> [Data for this task]:

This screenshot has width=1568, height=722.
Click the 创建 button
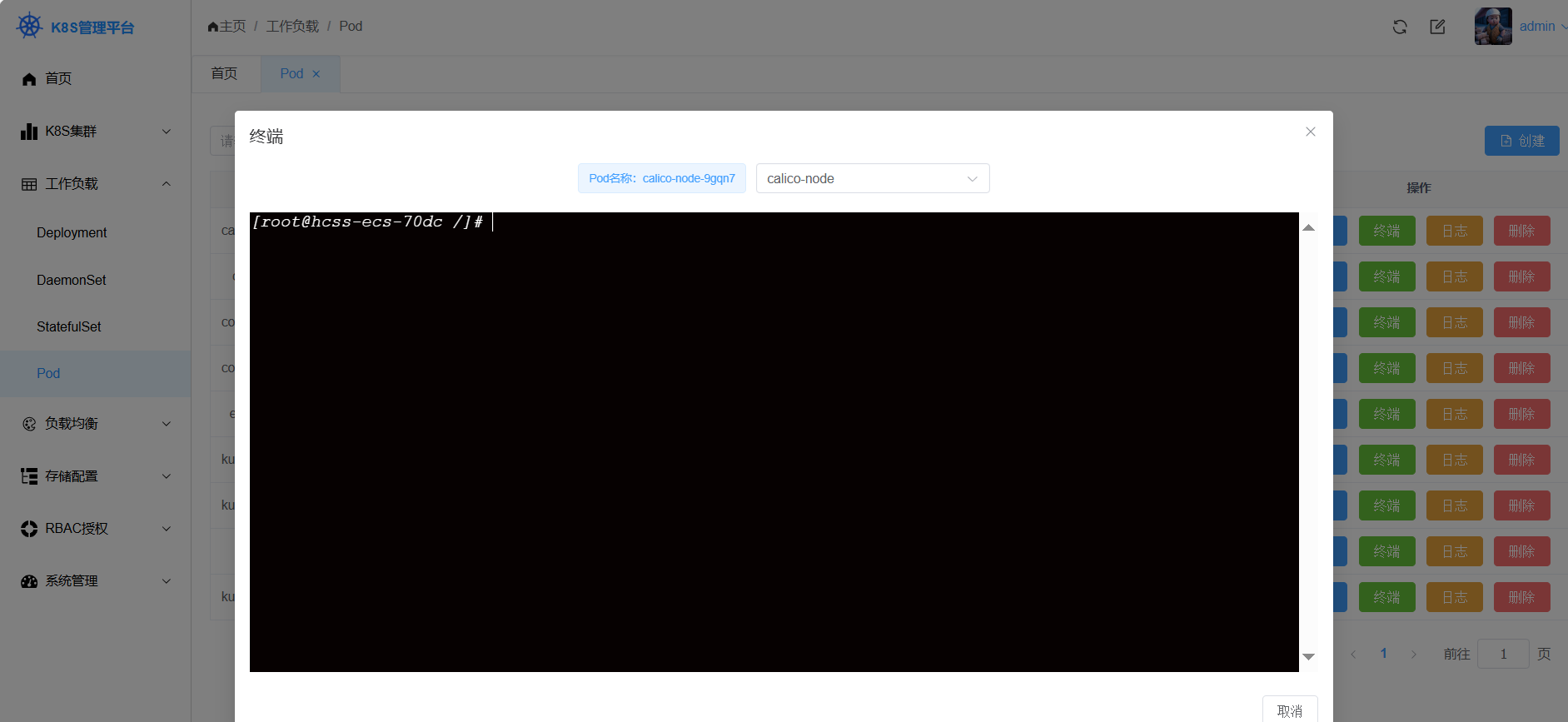tap(1521, 141)
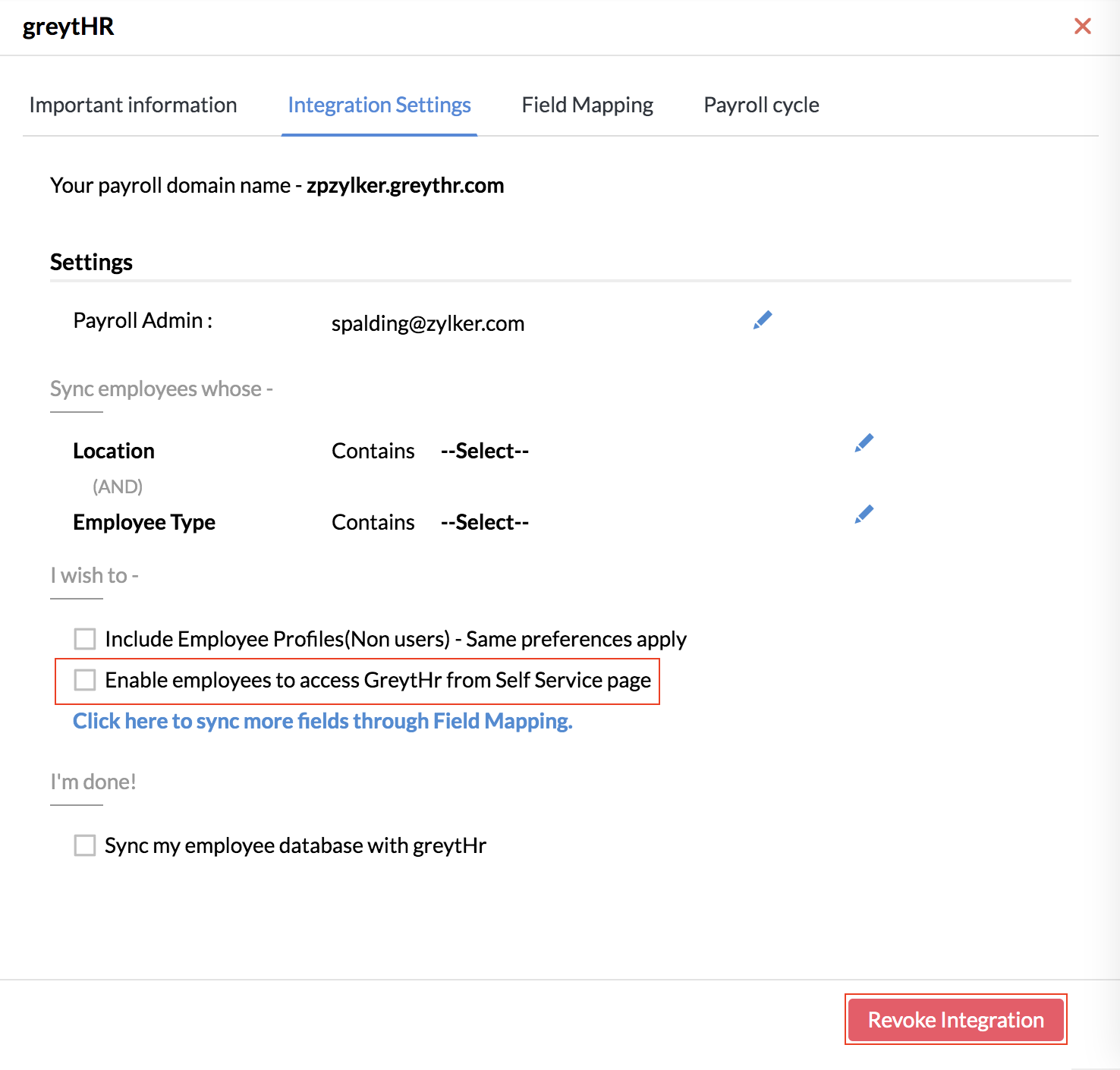1120x1070 pixels.
Task: Click the pencil icon for the Location filter
Action: 864,443
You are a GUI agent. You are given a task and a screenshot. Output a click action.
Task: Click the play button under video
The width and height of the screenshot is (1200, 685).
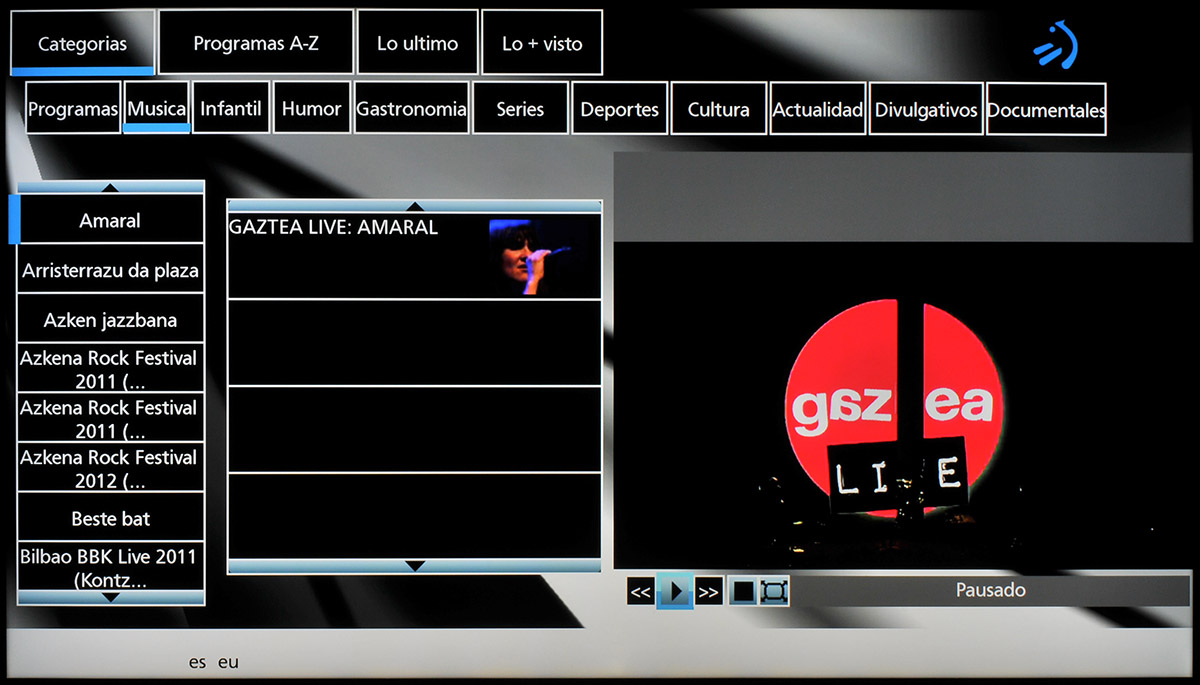[x=675, y=591]
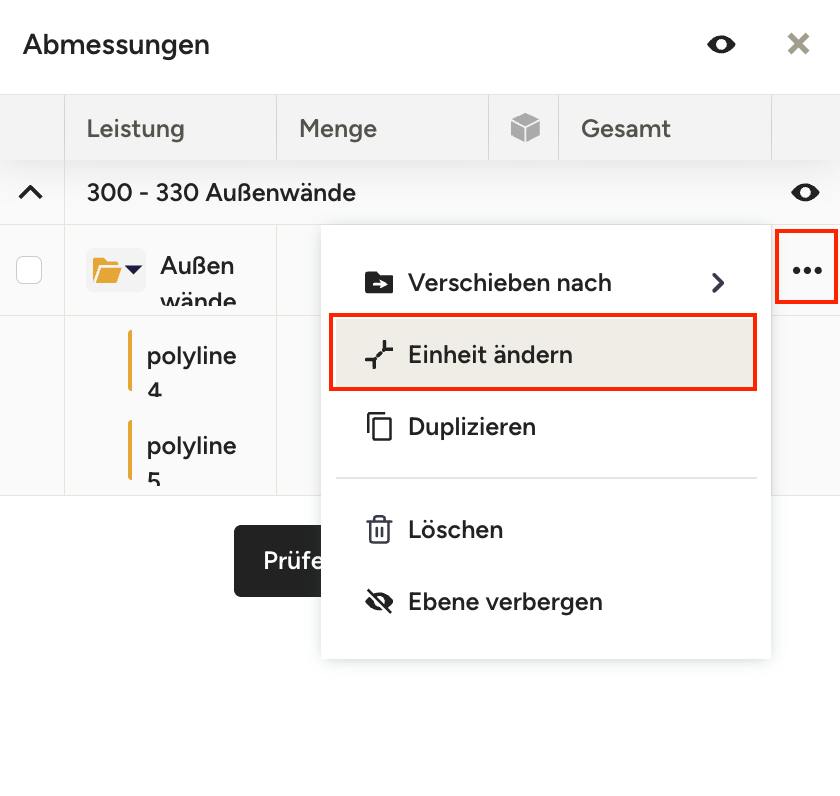Hide the 300 - 330 Außenwände group
This screenshot has width=840, height=796.
805,192
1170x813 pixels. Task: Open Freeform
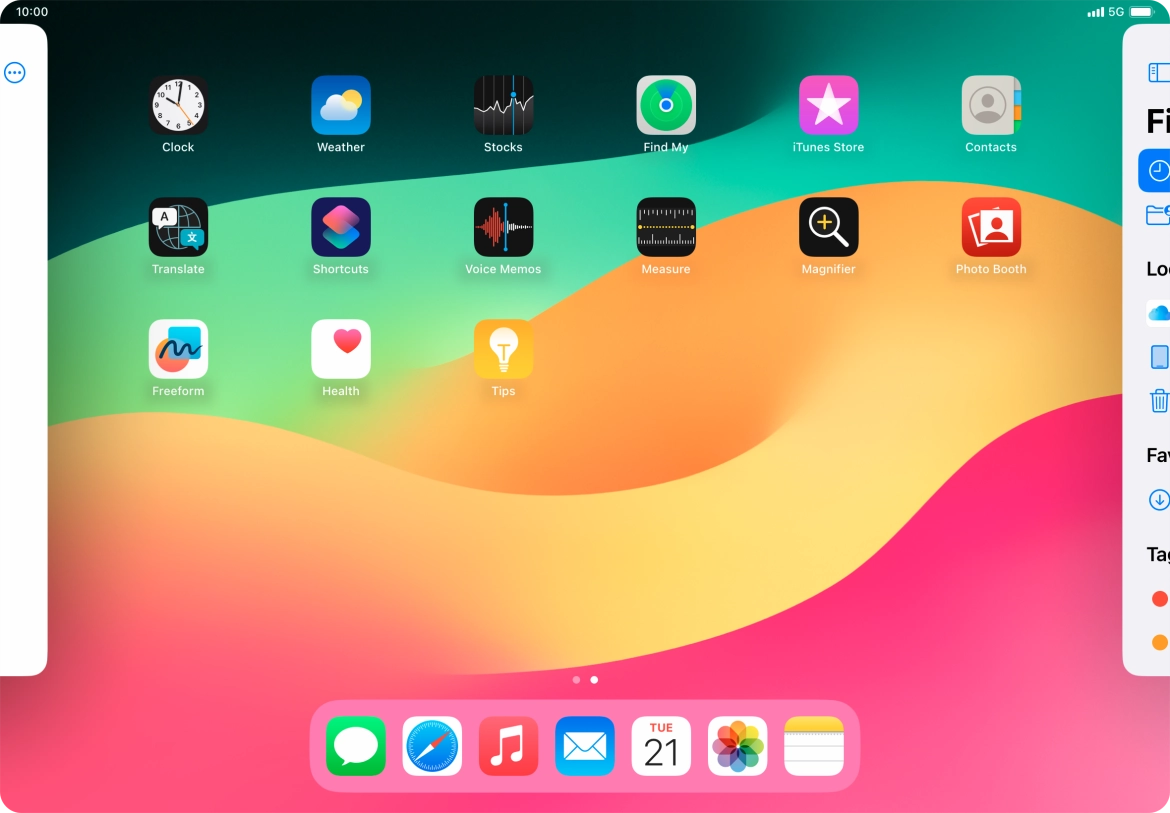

> [Objective]: Rewrite the data as a JSON list of strings, one string per line and blank lines omitted, starting with the line containing "You are a GUI" and continuing through the end of the data. Leave the pictures out of the answer.

> [Result of this task]:
[
  "You are a GUI agent. You are given a task and a screenshot. Output a click action.",
  "Task: Click the play button under video",
  "The width and height of the screenshot is (1200, 685).",
  "[x=675, y=591]",
  "Hide the 300 - 330 Außenwände group",
  "This screenshot has width=840, height=796.",
  "805,192",
  "1170x813 pixels. Task: Open Freeform"
]